* _READING TEXT_:
/---

Archaeologists have discovered a ring of prehistoric shafts, dug thousands of years ago near Stonehenge.

Fieldwork has revealed evidence of a 1.2 mile (2km) wide circle of large shafts measuring more than 10m in diameter and 5m in depth.

They surround the ancient settlement of Durrington Walls, two miles (3km) from Stonehenge.

Tests suggest the ground works are Neolithic and were excavated more than 4,500 years ago.

Experts believe the 20 or more shafts may have served as a boundary to a sacred area connected to the henge.
If the "shafts" are circular, 10 metres diameter, and 5 metres uniform depth, and there are 20 of them, that is 7,853 cubic metres of earth and rock excavated by hand with non-metallic tools, transported and disposed of somewhere. Neolithic tools means shoulder blades of oxen, wicker baskets, digging sticks, and possibly wooden shovels. That's a huge undertaking.

A 2 km wide circle means a circumference of 6.3 km. If there are "only" 20 shafts, they are rather widely spaced to be a boundary of some kind. Also, isolated pits or shafts are an unusual form of boundary.

\---

* _SUPPLIED DATA_:
/---

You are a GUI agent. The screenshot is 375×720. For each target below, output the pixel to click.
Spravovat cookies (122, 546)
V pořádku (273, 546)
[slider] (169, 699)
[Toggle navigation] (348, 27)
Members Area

\---
/---

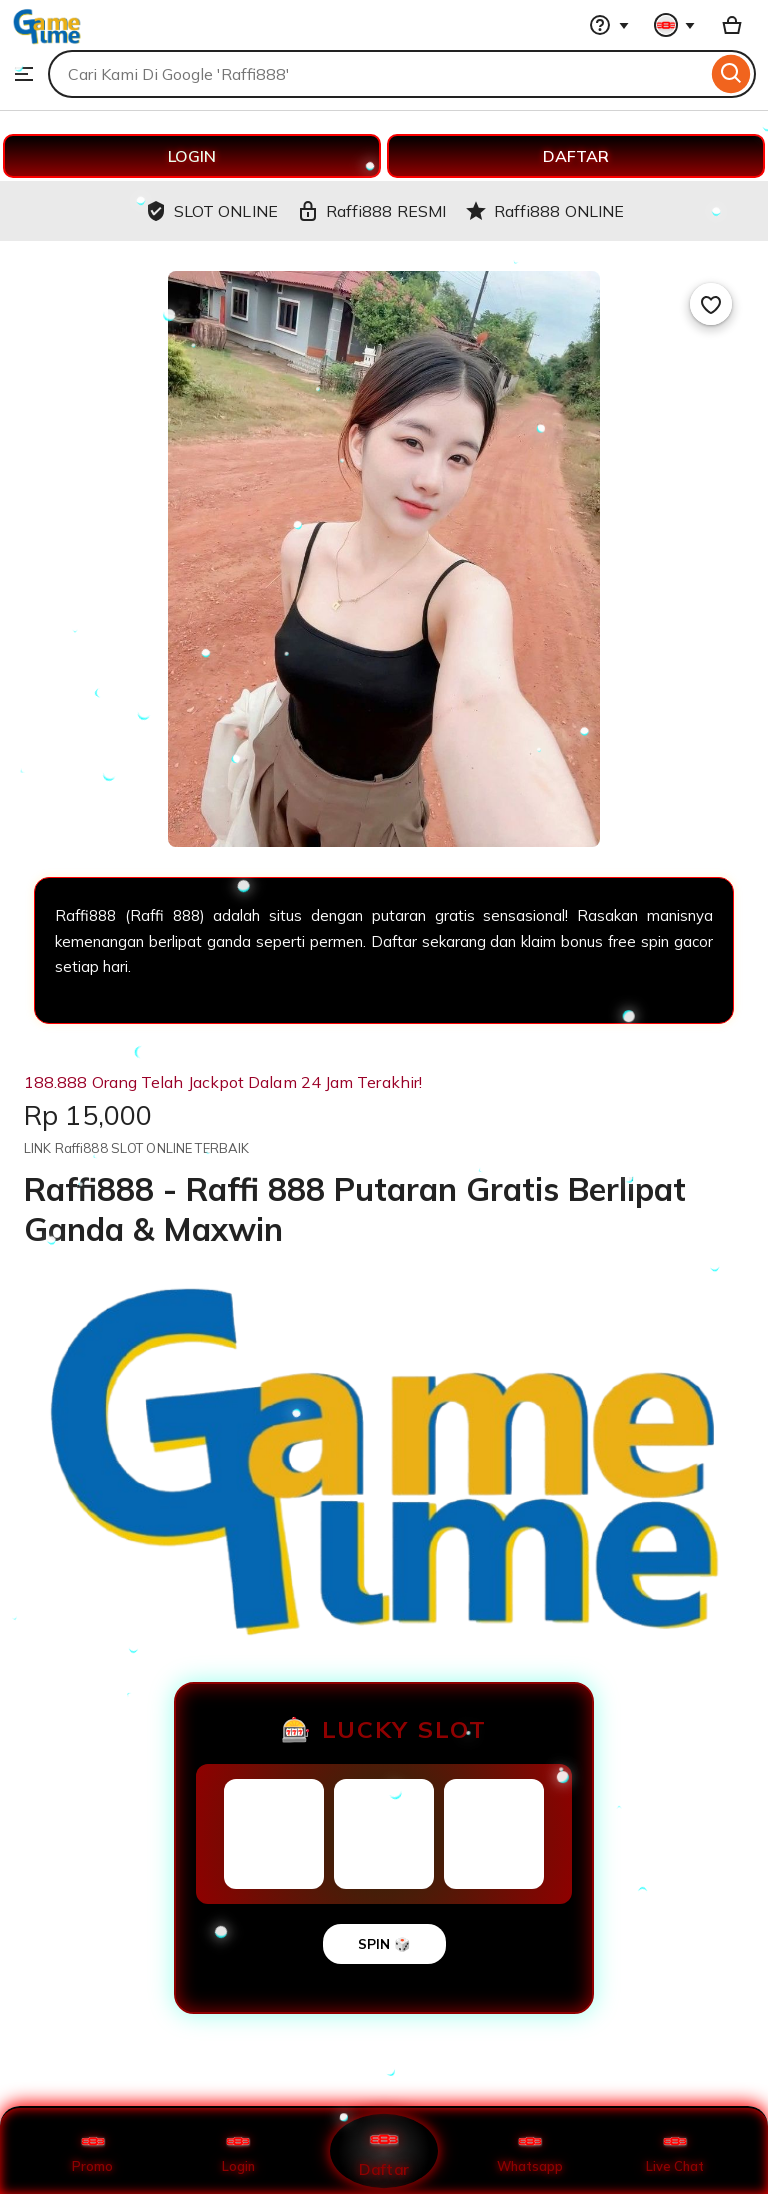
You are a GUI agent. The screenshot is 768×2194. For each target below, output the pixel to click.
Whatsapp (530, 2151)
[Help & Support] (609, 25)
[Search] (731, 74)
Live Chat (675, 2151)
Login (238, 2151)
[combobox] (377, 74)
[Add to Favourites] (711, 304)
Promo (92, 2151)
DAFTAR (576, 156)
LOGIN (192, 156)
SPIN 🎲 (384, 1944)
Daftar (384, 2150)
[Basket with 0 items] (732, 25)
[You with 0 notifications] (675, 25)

\---
/---

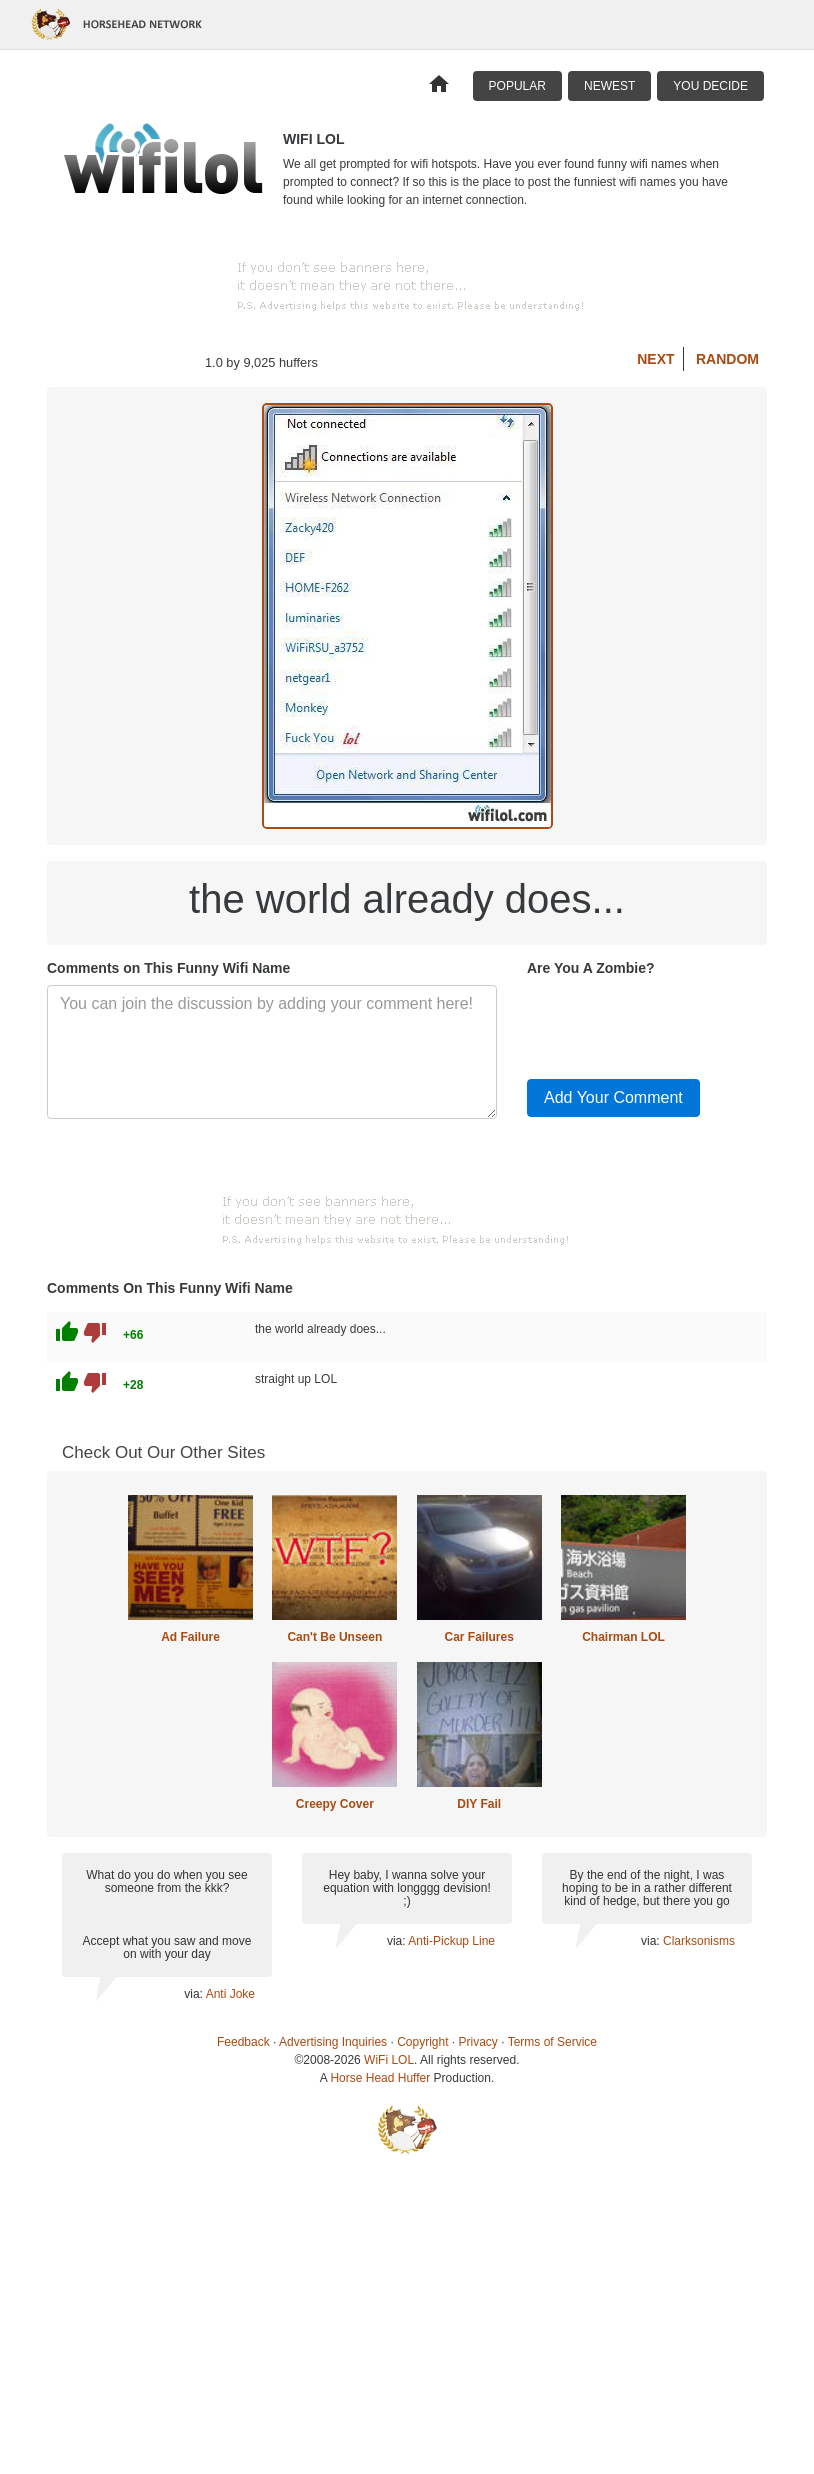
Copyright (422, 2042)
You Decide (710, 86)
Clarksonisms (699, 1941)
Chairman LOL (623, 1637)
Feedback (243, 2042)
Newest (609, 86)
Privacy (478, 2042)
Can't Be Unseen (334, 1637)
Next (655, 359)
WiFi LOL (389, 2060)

\---

* _TASK BRIEF_: Repeat, word for word, the section of the text on the shafts near Stonehenge that opens with "They surround the" and closes with "4,500 years ago.".

* _TASK RESULT_:
They surround the ancient settlement of Durrington Walls, two miles (3km) from Stonehenge.

Tests suggest the ground works are Neolithic and were excavated more than 4,500 years ago.